Genocidal acts are often tried by a Competent Tribunal in the territory where the act is committed, ‘or by such international penal tribunal as may have jurisdiction with respect to those Contracting Parties which shall have accepted its jurisdiction. In fact, the seriousness with which the international community takes genocide is now to the extent that’ genocide and the other acts enumerated in Article III shall not be considered as political crimes for the purposes of extradition.

Mr. Jegede has not only provided an analysis of the historical background to the Genocide in Rwanda and the rationale for the establishment of a tribunal to try genocide and other related crimes, but has also explicated the issues involved in the trial, especially criminal responsibility, the admissibility of evidence, the right to fair trial, double jeopardy issues, as well as cumulative charges and cumulating convictions.

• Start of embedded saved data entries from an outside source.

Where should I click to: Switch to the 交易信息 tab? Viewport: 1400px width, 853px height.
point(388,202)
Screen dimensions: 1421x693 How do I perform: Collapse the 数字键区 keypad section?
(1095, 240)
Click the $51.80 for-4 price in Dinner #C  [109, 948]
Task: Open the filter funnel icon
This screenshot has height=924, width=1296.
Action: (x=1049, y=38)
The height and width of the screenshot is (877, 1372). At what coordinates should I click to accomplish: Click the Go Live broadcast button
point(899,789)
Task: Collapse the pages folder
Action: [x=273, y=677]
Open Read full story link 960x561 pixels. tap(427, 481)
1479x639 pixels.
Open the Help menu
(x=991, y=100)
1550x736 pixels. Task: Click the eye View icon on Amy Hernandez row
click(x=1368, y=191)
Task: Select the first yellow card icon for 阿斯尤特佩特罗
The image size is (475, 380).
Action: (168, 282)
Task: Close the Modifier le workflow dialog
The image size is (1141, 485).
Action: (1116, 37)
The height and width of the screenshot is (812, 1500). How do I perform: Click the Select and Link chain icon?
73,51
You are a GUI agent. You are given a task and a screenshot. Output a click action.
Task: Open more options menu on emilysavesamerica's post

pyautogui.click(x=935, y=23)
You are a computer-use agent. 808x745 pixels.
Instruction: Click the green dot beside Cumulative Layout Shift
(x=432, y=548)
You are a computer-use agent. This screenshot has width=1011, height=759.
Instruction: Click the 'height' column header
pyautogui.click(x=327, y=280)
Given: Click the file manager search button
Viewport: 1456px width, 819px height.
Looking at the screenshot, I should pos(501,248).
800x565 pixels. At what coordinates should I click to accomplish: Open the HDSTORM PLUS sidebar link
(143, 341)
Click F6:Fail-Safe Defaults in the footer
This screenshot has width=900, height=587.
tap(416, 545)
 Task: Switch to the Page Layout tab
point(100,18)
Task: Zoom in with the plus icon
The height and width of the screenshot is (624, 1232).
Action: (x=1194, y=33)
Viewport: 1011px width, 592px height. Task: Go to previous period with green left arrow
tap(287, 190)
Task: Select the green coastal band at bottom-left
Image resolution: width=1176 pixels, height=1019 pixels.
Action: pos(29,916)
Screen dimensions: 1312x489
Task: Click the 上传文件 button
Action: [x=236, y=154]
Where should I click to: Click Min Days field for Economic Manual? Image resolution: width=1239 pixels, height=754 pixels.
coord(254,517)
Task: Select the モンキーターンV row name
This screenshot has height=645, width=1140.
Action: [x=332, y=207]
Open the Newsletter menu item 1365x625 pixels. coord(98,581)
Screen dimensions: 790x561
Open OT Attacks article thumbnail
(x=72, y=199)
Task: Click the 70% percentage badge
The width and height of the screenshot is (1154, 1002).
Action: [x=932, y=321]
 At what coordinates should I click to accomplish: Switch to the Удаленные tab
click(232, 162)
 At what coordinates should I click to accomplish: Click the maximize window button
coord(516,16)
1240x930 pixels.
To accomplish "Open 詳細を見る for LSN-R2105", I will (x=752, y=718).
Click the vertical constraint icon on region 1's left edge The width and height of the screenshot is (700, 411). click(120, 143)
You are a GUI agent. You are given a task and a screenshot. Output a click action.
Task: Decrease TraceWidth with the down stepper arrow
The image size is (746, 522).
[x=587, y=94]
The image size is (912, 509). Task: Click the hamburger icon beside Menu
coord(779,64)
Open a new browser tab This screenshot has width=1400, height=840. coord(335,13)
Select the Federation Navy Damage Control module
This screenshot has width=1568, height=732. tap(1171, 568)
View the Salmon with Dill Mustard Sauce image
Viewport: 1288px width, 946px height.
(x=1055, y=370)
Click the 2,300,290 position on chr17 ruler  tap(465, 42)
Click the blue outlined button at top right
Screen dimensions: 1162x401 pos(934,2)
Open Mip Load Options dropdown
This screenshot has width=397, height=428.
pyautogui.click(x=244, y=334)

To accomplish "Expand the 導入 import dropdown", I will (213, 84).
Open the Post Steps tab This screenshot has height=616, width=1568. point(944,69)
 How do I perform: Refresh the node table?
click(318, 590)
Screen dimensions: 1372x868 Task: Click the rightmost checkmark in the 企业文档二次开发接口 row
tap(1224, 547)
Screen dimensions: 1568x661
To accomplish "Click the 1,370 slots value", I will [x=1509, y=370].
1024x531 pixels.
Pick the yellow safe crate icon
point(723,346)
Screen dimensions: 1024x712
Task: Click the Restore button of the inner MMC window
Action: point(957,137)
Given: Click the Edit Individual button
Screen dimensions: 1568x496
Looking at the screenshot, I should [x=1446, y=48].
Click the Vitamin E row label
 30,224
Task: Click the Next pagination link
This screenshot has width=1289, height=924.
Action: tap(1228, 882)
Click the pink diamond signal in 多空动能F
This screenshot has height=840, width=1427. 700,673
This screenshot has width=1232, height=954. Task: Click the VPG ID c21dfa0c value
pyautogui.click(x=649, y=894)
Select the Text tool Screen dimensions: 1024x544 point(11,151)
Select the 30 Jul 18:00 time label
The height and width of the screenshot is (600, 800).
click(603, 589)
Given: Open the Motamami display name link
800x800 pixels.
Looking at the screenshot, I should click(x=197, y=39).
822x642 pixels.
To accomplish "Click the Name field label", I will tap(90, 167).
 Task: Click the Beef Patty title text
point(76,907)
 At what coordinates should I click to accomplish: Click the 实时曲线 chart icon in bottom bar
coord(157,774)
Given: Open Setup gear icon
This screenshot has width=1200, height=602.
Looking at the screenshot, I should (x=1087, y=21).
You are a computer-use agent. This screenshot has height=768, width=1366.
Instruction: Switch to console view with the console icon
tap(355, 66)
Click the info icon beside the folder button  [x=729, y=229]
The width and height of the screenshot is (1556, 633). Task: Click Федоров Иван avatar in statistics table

In conclusion, therefore, I earnestly commend Segun’s effort and recommend for further discussion all the issues raised in the book because it has brought to the fore some of the ground breaking, but very little known, decisions of the International Criminal Tribunal for Rwanda, the court that tried the masterminds of one Africa’s darkest crimes against humanity. Even more

importantly, the further discussion and exposition of the issues has the potential to provide insights and lead the way towards other locus classicus in the prosecution of crimes against humanity. It is by so doing that we can make the future of genocide bleak and preventable in Africa.

Before concluding, let me also note that Africa cannot be free from toga of irrationalities and genocidal crimes if lessons are not learnt from the Rwandan experience. The doctrine of African solutions to African problems cannot but remain at best a myth, especially if greater emphasis is not seriously placed on strengthened democracy-induced good governance and promotion of international cultural understanding as a framework for the conduct and management of international affairs in Africa.

Africa will need to quickly go beyond reacting to international crimes. The derivative factor for urgent attention now should be how to prevent genocide.

Obasanjo is former Nigerian President. He delivered this lecture entitled The Rwandan genocide: We saw nothing, we heard nothing and we did nothing as a Keynote Message at the Public Presentation of Rwanda Genocide: Historical Background and Jurisprudence authored by Segun Jegede; at the Nigerian Institute of International Affairs, Lagos on Wednesday, October 13, 2015.